──────── Available data

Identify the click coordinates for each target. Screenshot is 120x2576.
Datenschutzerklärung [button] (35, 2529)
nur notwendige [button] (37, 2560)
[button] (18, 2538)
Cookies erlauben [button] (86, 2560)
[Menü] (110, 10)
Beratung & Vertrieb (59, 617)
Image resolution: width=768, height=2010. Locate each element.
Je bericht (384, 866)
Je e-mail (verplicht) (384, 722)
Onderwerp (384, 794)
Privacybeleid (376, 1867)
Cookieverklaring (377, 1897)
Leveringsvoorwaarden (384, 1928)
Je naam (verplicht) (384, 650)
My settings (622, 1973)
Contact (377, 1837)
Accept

────────────────

Task statement |
Would you restate the entries word for word, omitting none?

Expected answer |
Identify the click coordinates for each target. Screenshot is 120x2576.
Datenschutzerklärung [button] (35, 2529)
nur notwendige [button] (37, 2560)
[button] (18, 2538)
Cookies erlauben [button] (86, 2560)
[Menü] (110, 10)
Beratung & Vertrieb (59, 617)
Image resolution: width=768, height=2010. Locate each element.
Je bericht (384, 866)
Je e-mail (verplicht) (384, 722)
Onderwerp (384, 794)
Privacybeleid (376, 1867)
Cookieverklaring (377, 1897)
Leveringsvoorwaarden (384, 1928)
Je naam (verplicht) (384, 650)
My settings (622, 1973)
Contact (377, 1837)
Accept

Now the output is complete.